RHB Research in its latest research update on SUNWAY CONSTRUCTION has maintained a “BUY” call on this counter and set the target price (TP) of MYR1.93 with 29% upside with c.4% yield.
ENGIE-SUNWAY DCS – the JV company between Sunway SK (an indirectly wholly owned subsidiary of Sunway Construction and ENGIE affiliate ECM Cooling) – has entered into a build, own, operate, and transfer agreement with Sunway South Quay (SSQ). The agreement involves building a district cooling system (DCS) and supplying cooling energy to SSQ’s development, known as Sunway South Quay Commercial Precinct 2, for 25 years – after which the DCS is transferred to SSQ.
Based on salient terms of the JV company, Sunway Engineering (an indirect wholly owned subsidiary of SCGB), shall perform the engineering, procurement, and construction (EPC) scope of works in regard to the DCS. This should take place provided that chilled water tariffs proposed by the JV company are accepted by the client (SSQ). ECM Cooling’s affiliate shall be given the first right of refusal to perform the operations & maintenance or O&M scope of services for the said DCS project.
What is in it for SCGB? According to the terms above, Sunway Engineering shall perform EPC works for the DCS. The contract value could be MYR35-40m with an expected net margin of 5-8% and SCGB could recognise a net profit of c.MYR1.8m, assuming a 5% net margin over three years (or MYR0.6m pa) for the completion of the DCS. Meanwhile, the agreement to operate the DCS by the JV company will entail SSQ paying monthly charges based on cooling consumption and subscribed cooling capacity in refrigerator ton. Management guided that annual profits from the DCS operation, attributable to Sunway SK’s 40% portion, are minimal over the operating period of <0.5% of FY22F profits. It is believed this is a good start for SCGB to leverage on ECM Cooling’s expertise sustainable green cooling systems that could pave ways for SCGB to accelerate DCS technology adoption in future projects.
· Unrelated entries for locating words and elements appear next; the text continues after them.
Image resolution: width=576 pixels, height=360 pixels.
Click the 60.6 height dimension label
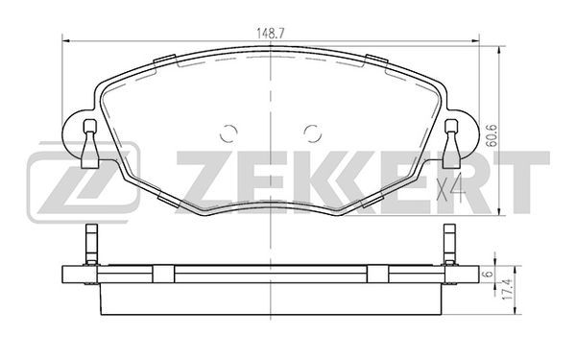[492, 135]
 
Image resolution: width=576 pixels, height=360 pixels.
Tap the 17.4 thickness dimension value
[506, 290]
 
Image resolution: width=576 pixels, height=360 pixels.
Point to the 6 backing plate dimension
[489, 274]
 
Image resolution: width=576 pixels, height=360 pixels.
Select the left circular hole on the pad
[228, 133]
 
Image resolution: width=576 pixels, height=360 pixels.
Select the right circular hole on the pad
[313, 133]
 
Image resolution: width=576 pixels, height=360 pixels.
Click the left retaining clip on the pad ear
[90, 144]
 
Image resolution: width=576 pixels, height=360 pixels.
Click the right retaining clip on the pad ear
[451, 144]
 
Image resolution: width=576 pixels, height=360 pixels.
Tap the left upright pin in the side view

Earnings and valuation. Due to the expected minimal net profit from constructing the DCS, combined with the probability of DCS to generate income only after two years of operation, the research house make no changes to its earnings estimates. Its unchanged valuation target P/E of 15.5x pegged to our FY23F EPS is fair and reflects SCGB’s high likelihood of securing Mass Rapid Transit 3 jobs combined with steady internal jobs.
The target P/E is above KLCON’s index forward P/E of c.12.5x – considering SCGB’s commendable order book/revenue cover of c.2.8x – backed by a manageable net debt-to-equity ratio 0.17x as of end 1Q22. Its TP of MYR1.93 remains unchanged after imputing a 4% premium to its intrinsic valuation based on its proprietary ESG scoring methodology. SCGB is trading at -0.5SD from its 5-year mean P/E.
Key risks: Possible cost overruns and higher material costs.